CNKI Batch PDF Rename (Playwright)

Batch rename CNKI-downloaded PDF papers to YYYYMMDD_Title.pdf using Playwright-based browser automation.

Extracts the exact online publication date from CNKI search results, detects degree type for theses, and

renames files uniformly.

When to Use

User has a directory of CNKI-downloaded PDFs and wants them renamed to YYYYMMDD_Title.pdf format
Papers currently have only year or year-month precision and need exact dates
User wants thesis papers labeled with _硕 (master's) or _博 (doctorate) suffixes
Bulk literature organization after CNKI downloads

Prerequisites

The host machine must have:

# Python 3.8+ with Playwright
pip install playwright
playwright install chromium

Core Workflow

The skill automates a real Chromium browser via Playwright to search CNKI for each paper and extract

precise publication metadata.

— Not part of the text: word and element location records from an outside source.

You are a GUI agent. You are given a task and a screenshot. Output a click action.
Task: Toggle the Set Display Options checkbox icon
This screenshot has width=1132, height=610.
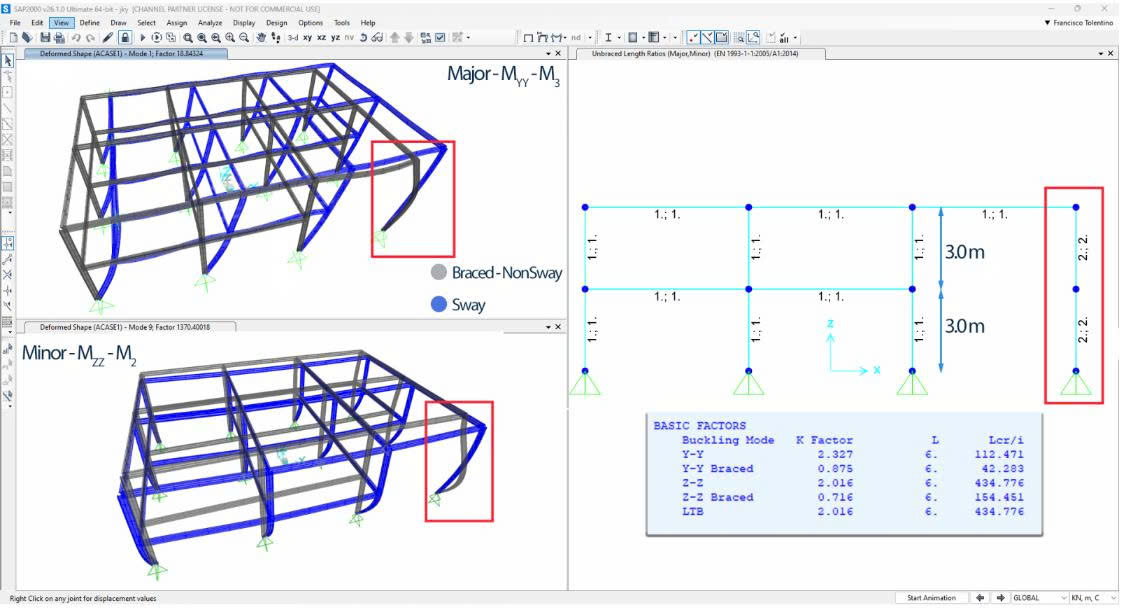[440, 37]
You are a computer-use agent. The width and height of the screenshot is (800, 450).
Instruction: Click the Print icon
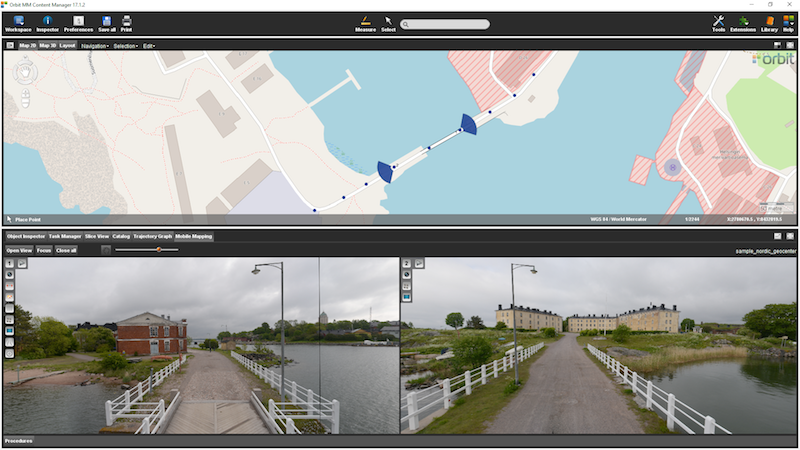[x=127, y=21]
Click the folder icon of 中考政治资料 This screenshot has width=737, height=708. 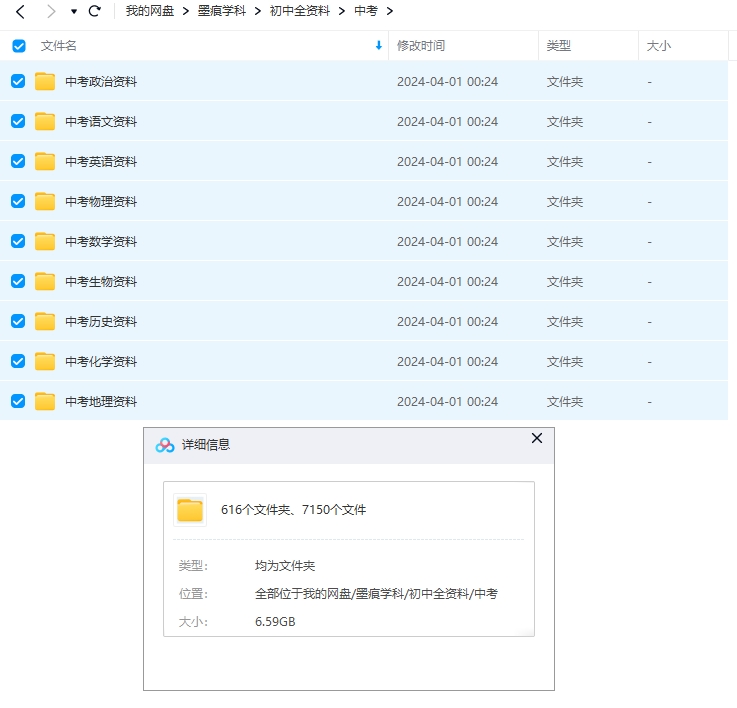pyautogui.click(x=45, y=82)
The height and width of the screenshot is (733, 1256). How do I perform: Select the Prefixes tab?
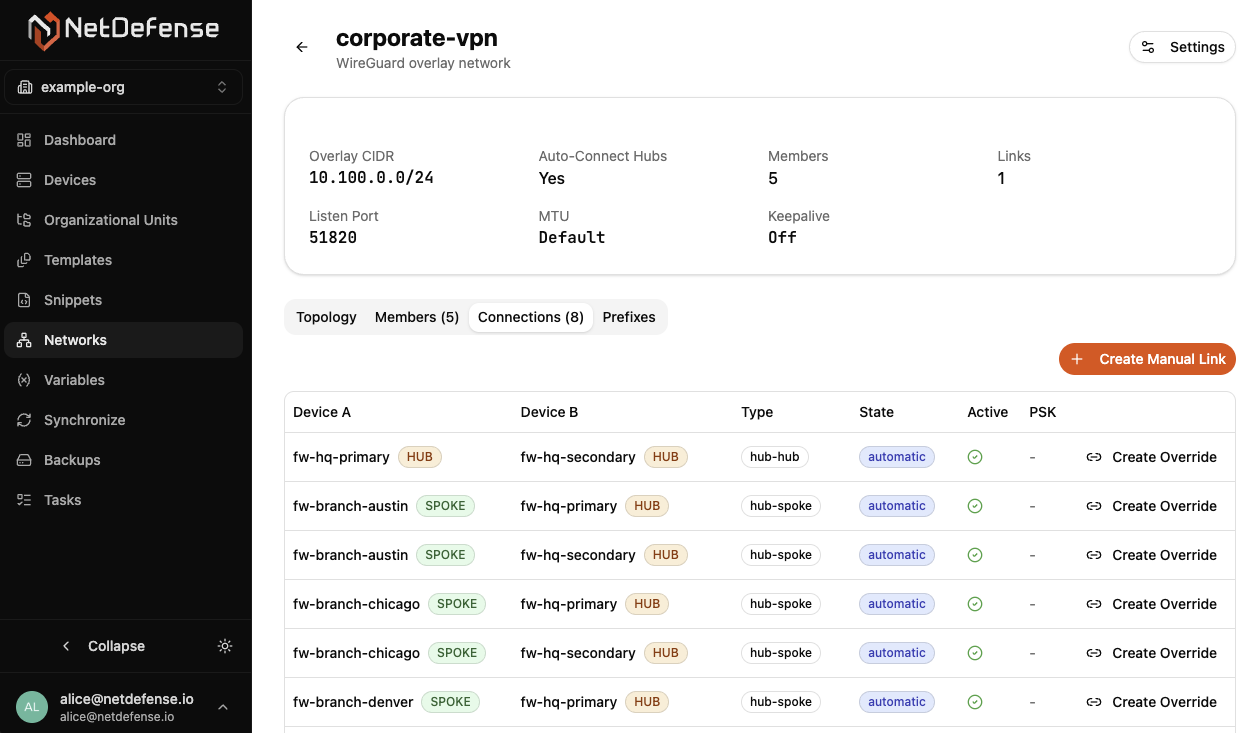[x=629, y=317]
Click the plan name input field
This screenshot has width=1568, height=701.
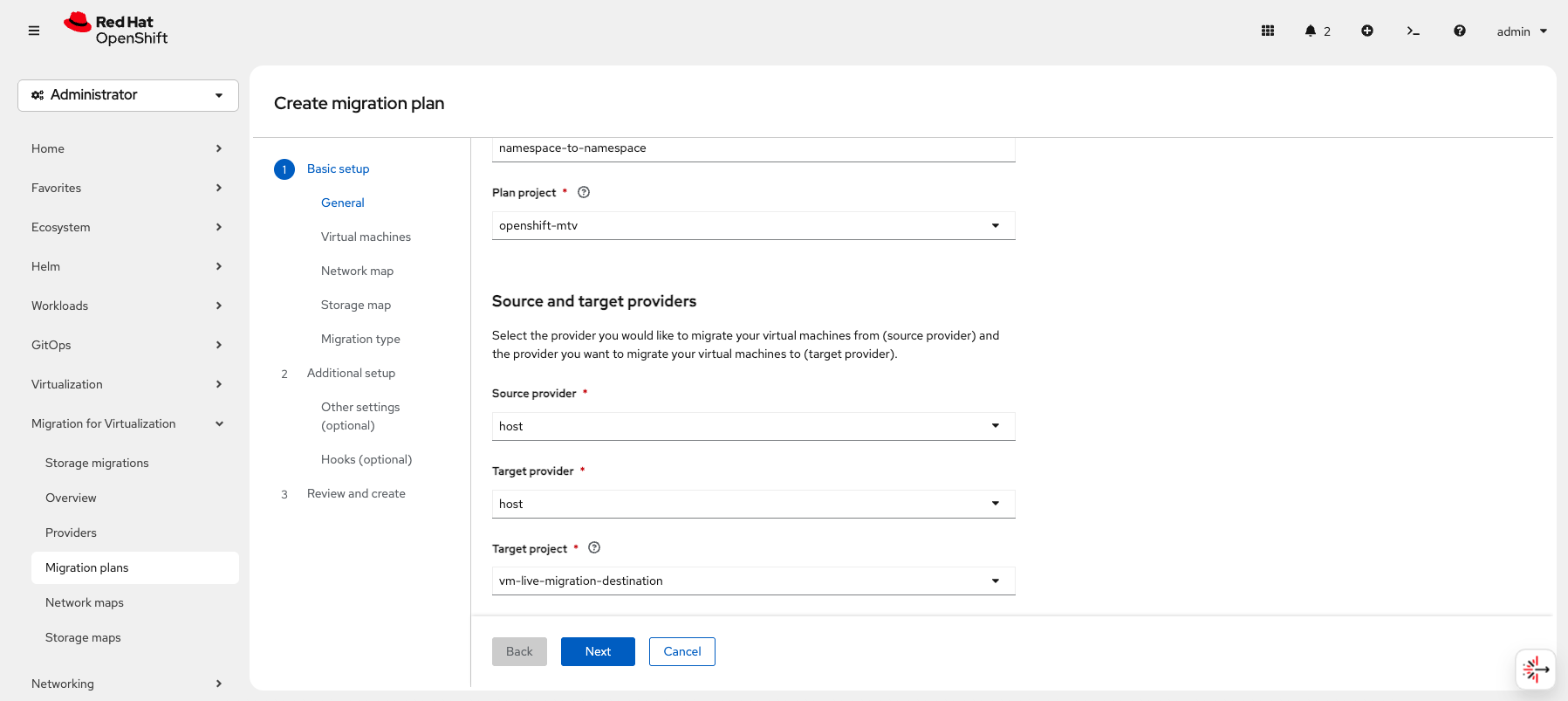(x=753, y=148)
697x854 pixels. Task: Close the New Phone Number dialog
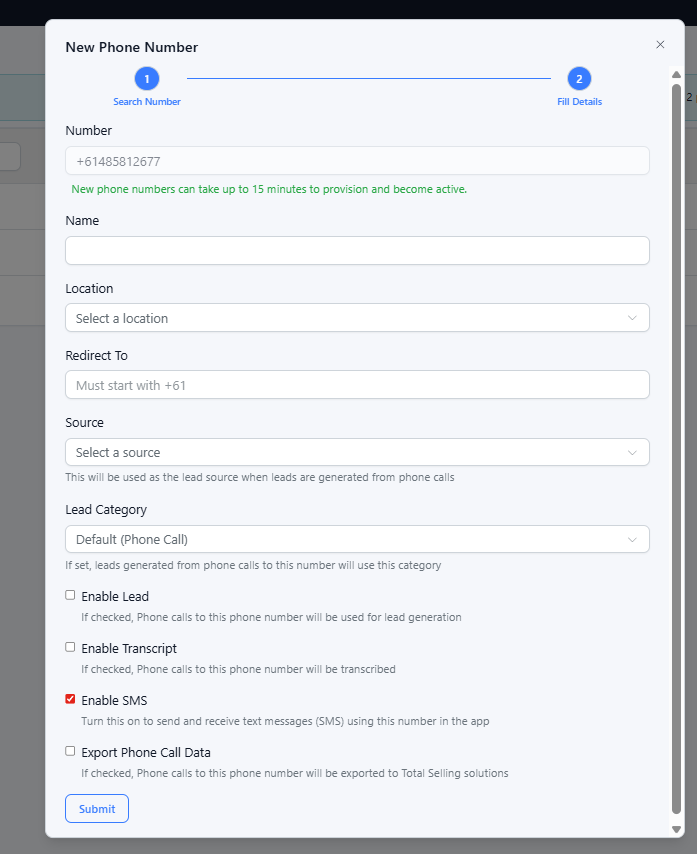pos(660,45)
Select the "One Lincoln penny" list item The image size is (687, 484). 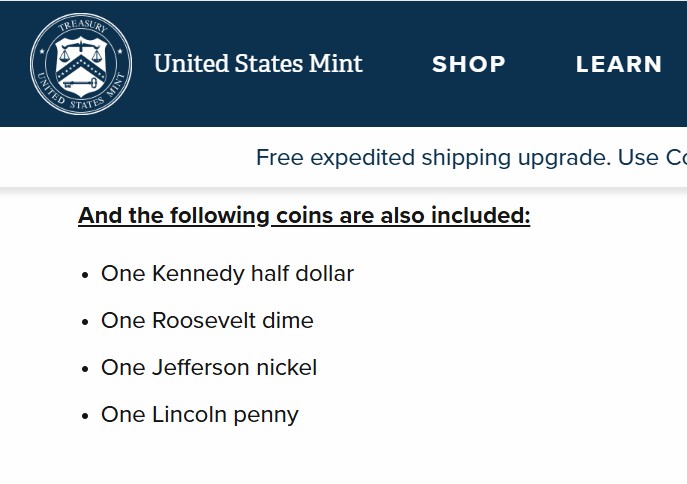click(200, 414)
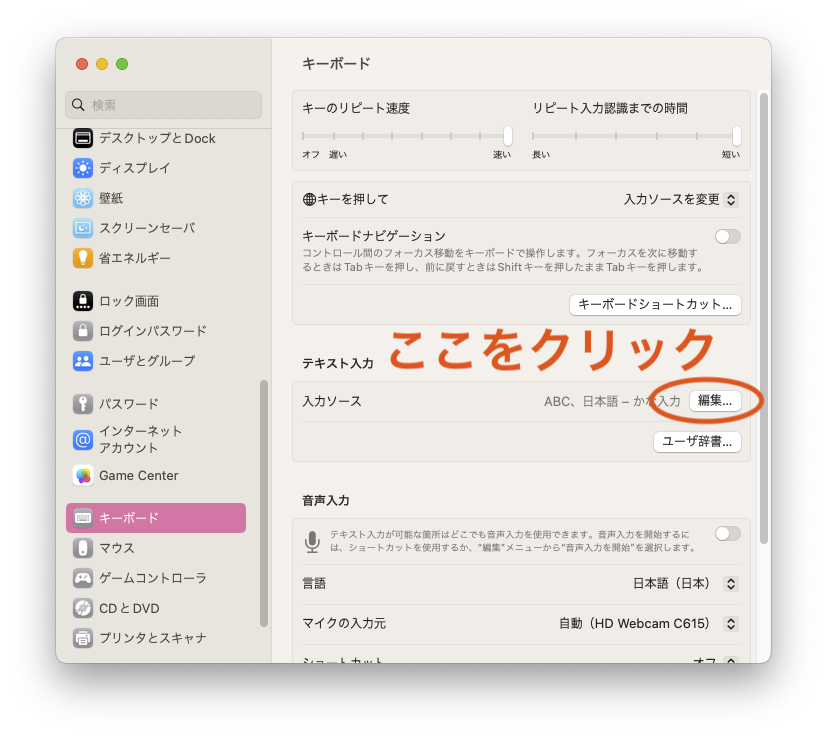Enable the 音声入力 dictation switch

tap(727, 534)
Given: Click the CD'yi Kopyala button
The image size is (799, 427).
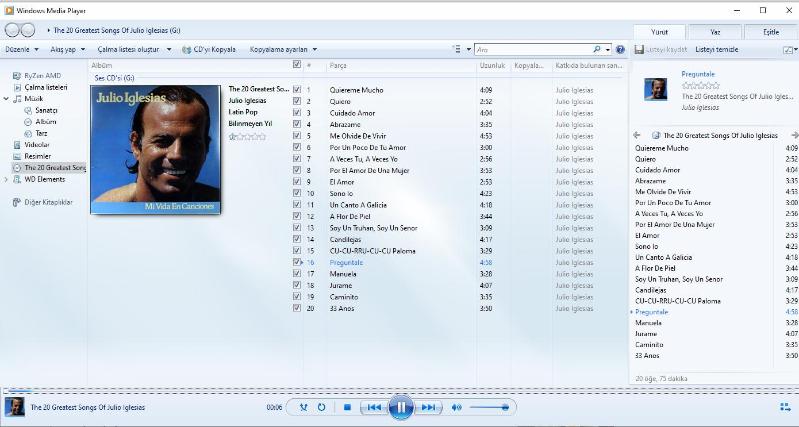Looking at the screenshot, I should pyautogui.click(x=209, y=49).
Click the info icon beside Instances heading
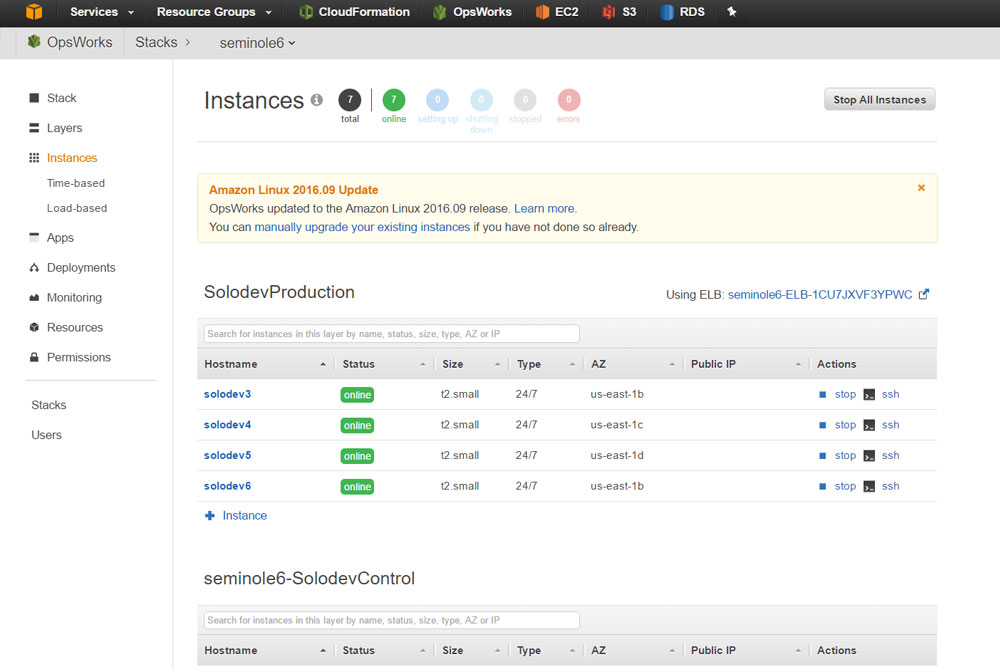 pyautogui.click(x=316, y=100)

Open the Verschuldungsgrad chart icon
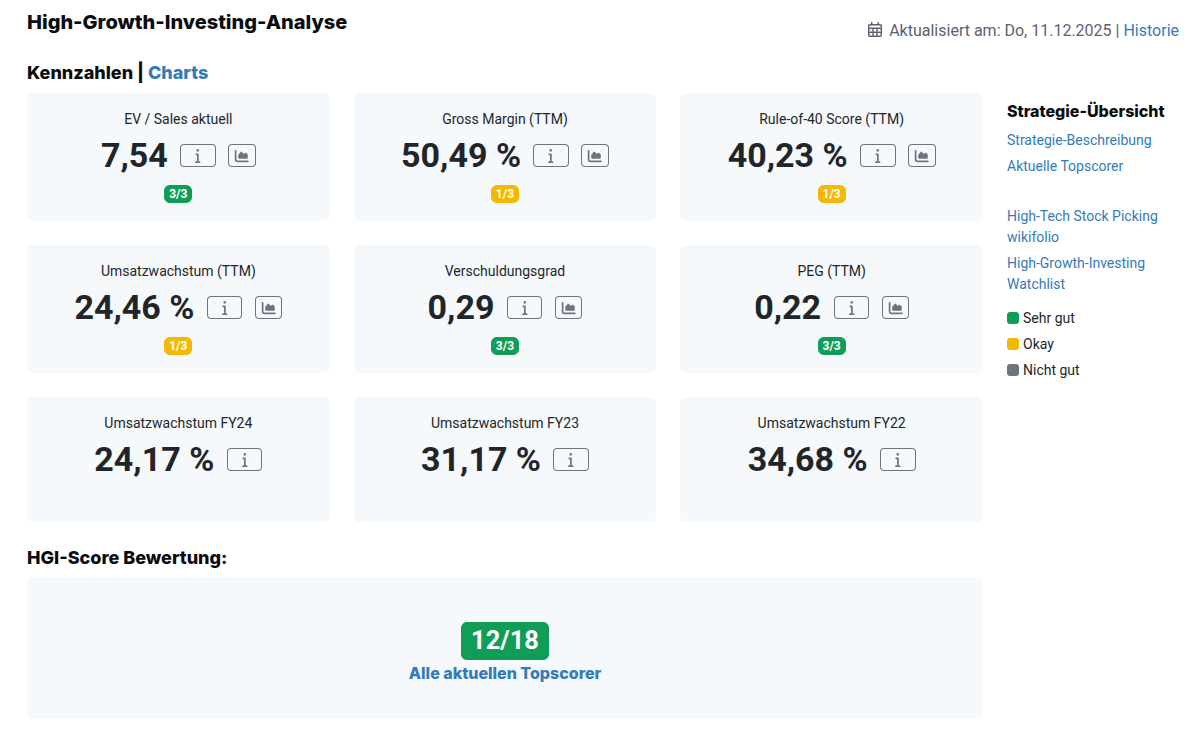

The workflow is:

For each PDF without an exact YYYYMMDD date prefix:
  1. Extract paper title from filename (remove _Author suffix and existing date prefix)
  2. Open CNKI search page: https://kns.cnki.net/kns8s/search
  3. Type title into search input, click search
  4. Parse first result: date from td.date, paper type from td.data
  5. Rename file to YYYYMMDD_Title[_硕|_博].pdf
  6. Pace requests to avoid captcha (1.5-3s between searches, 5-10s between batches)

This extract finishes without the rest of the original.